En outre, lors du constat opéré le 20 mars 2018 dans les locaux de la société LGKH, l'huissier instrumentaire, consignant les déclarations de M. [Z], a indiqué que « la société LGKH a été ouverte en septembre 2017 à l'initiative de Monsieur [A] [P], lequel m'a débauché et a pu profiter de son réseau. [M] [Z] et [A] [P] étaient des amis d'enfance. [A] [P] était chargé de gérer le côté financier et [M] [Z] jouissait d'une bonne réputation et d'un réseau solide ». Un procès-verbal de constat réalisé sur le compte Facebook de la société LA MAISON DE L'ELECTRICIEN (LGKH) le 24 juin 2019 confirme que la société mettait particulièrement en avant la présence de MM. [Z] et [F] en son sein, indiquant « [M] et [J], forts de leur expérience, vous accompagneront dans la réalisation de vos projets par leur écoute et l'établissement de vos devis ».
Sur le détournement d'informations sensibles et confidentielles
La société GDME soutient que la société LGKH, par le biais de MM. [Z] et [F], a obtenu des informations ciblées, stratégiques et confidentielles la concernant, telles que la liste de ses clients et fournisseurs, ses conditions commerciales, ses grilles tarifaires et sa politique des prix ; que la société LGKH s'est ainsi trouvée en possession d'informations privilégiées réunies par la société GDME puisque le fichier prétendument créé via le site « Societe.com », censé référencer de « potentiels partenaires » dans un rayon de 30 km, correspond en réalité au fichier clients de la société GDME, certaines des entreprises référencées se situant d'ailleurs à plus de 300 km du siège de la société LGKH ; que ce fichier contient trois feuillets respectivement dénommés « listing clients », « listing prospects 91 » et « listing prospects 75 », ce qui démontre bien qu'il ne s'agit pas de « potentiels partenaires » ; que toutes les références contenues dans ce fichier font partie du fichier clients de la société GDME, en ce compris les fautes de frappe affectant le fichier GDME.

[Données de pointage pour captures d'écran et pages]
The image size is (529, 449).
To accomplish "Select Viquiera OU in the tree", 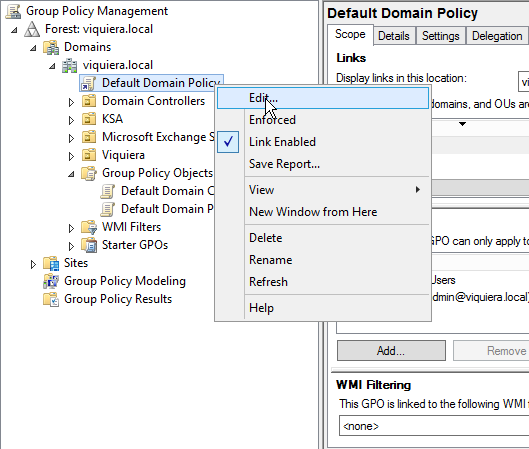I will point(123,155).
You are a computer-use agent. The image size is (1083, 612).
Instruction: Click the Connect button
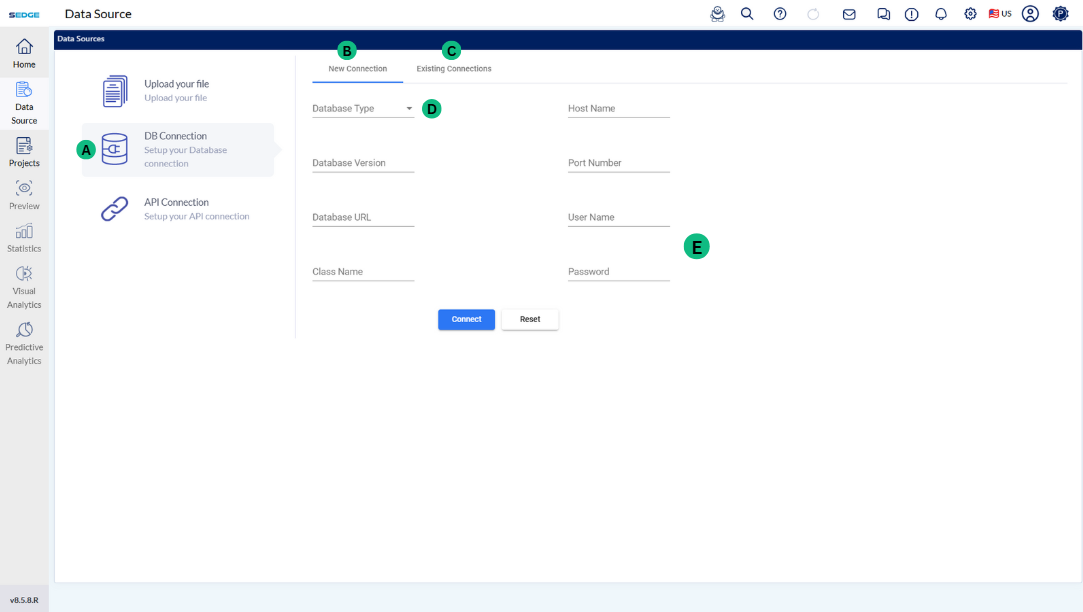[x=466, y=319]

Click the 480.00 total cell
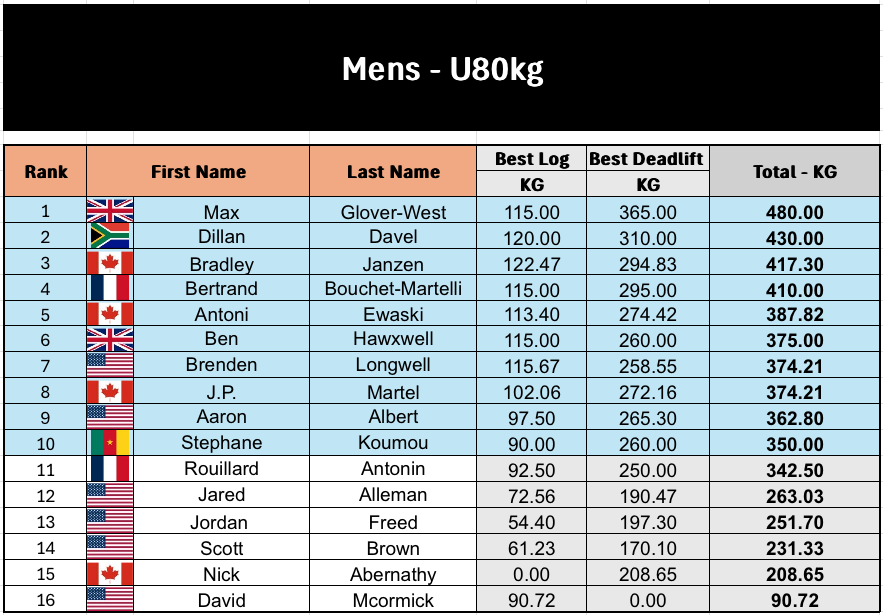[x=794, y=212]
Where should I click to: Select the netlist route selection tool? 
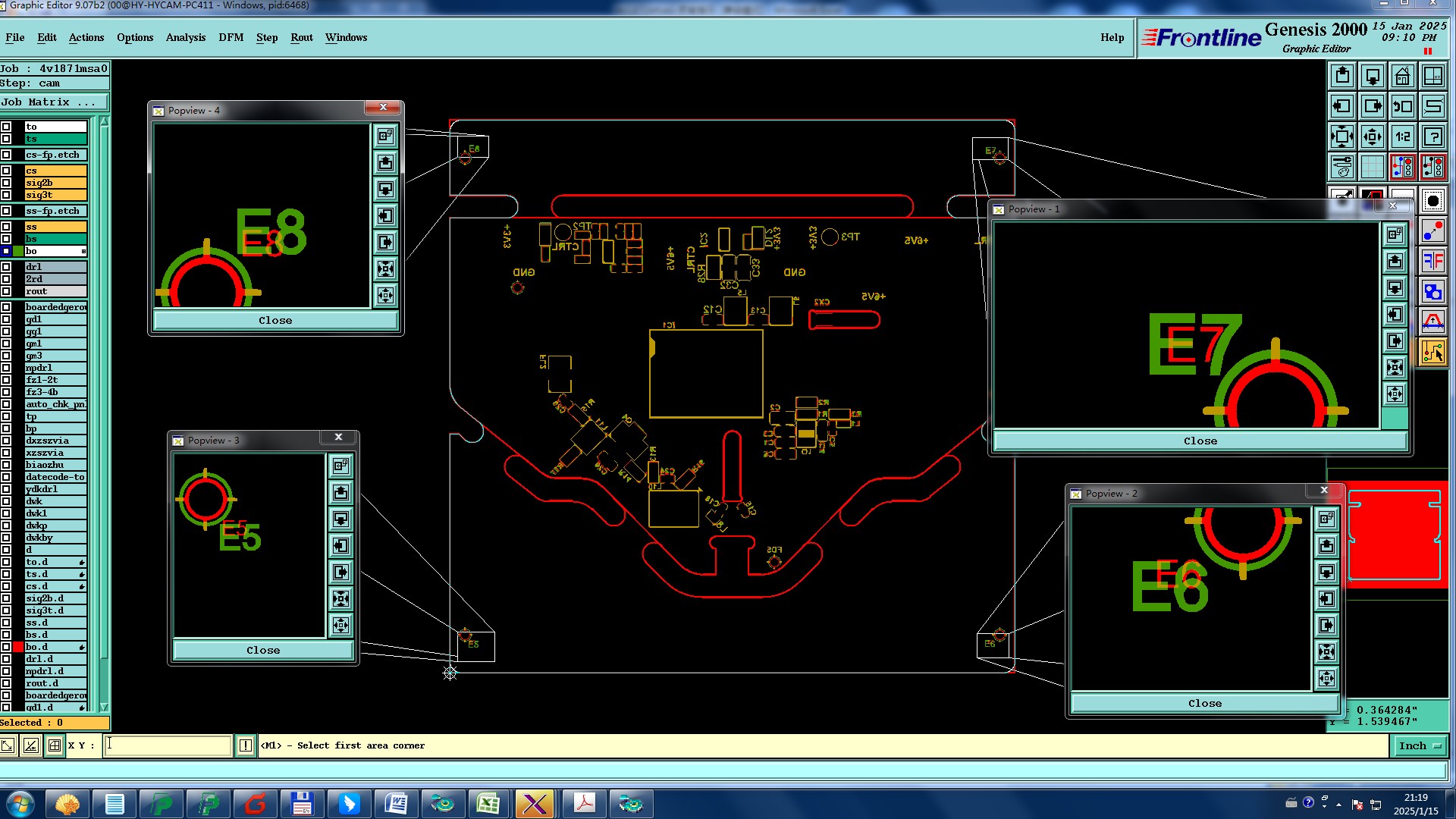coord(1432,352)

* À faire
1 - Résumez en deux phrases, s'il vous plaît, le texte fourni sur les sociétés LGKH et GDME.
2 - Rédigez la suite du texte sur les sociétés LGKH et GDME, à partir de la fin de son dernier paragraphe.
Ces données forment un matériel distinct du texte fourni.

* Réponses
1 - Lors d'un constat du 20 mars 2018, M. [Z] a déclaré que la société LGKH avait été ouverte en septembre 2017 à l'initiative de M. [A] [P], qui l'avait débauché, et un constat du 24 juin 2019 sur son compte Facebook montre que la société mettait en avant la présence de MM. [Z] et [F]. La société GDME soutient que LGKH a obtenu par leur intermédiaire des informations confidentielles la concernant, notamment un fichier présenté comme une liste de « potentiels partenaires » mais correspondant en réalité à son propre fichier clients, jusque dans ses fautes de frappe.

2 -
La société LGKH, MM. [Z] et [F] opposent que GDME prétend que l'ensemble des références contenues dans le fichier « listing clients » identifié dans le procès-verbal de constat fait partie de son fichier clients, sans jamais justifier de la réalité de ce dernier ; que GDME ne justifie donc aucunement de ses relations commerciales avec la liste des clients prétendument détournés sur la période de 2017/2016 jusqu'à ce jour ; que le détournement n'est pas établi en ce que la venue de l'huissier et de l'informaticien au sein de la société GDME n'a pas permis d'établir l'envoi ou l'impression d'un quelconque fichier client et ou fournisseur par MM. [Z] et [F], mais simplement le fait que ces fichiers étaient éventuellement présents sur un poste à disposition de la société GDME durant de longues semaines faisant suite aux départs des salariés ; que le constat n'a pas permis d'établir la réception d'un quelconque fichier clients ou fournisseurs mais au contraire l'existence de fichiers créés et donc nouveaux, preuve de l'absence de tout détournement ; que la société GDME n'a procédé à aucun comparatif avec son fichier fournisseurs ; que le procès-verbal de constat du 13 septembre 2017 et ses annexes ne démontrent aucunement l'existence de man'uvres frauduleuses ou démarches fautives de la part des intimés ; qu'il n'est donc pas démontré que LGKH ait été en possession du fichier clients et du fichier fournisseurs de GDME.
Ceci étant exposé, le seul fait, pour une société à la création de laquelle a participé l'ancien salarié d'un concurrent, de détenir des informations confidentielles relatives à l'activité de ce dernier et obtenues par ce salarié pendant l'exécution de son contrat de travail, constitue un acte de concurrence déloyale (Cass, 7 décembre 2022, Foncia Marne la Vallée).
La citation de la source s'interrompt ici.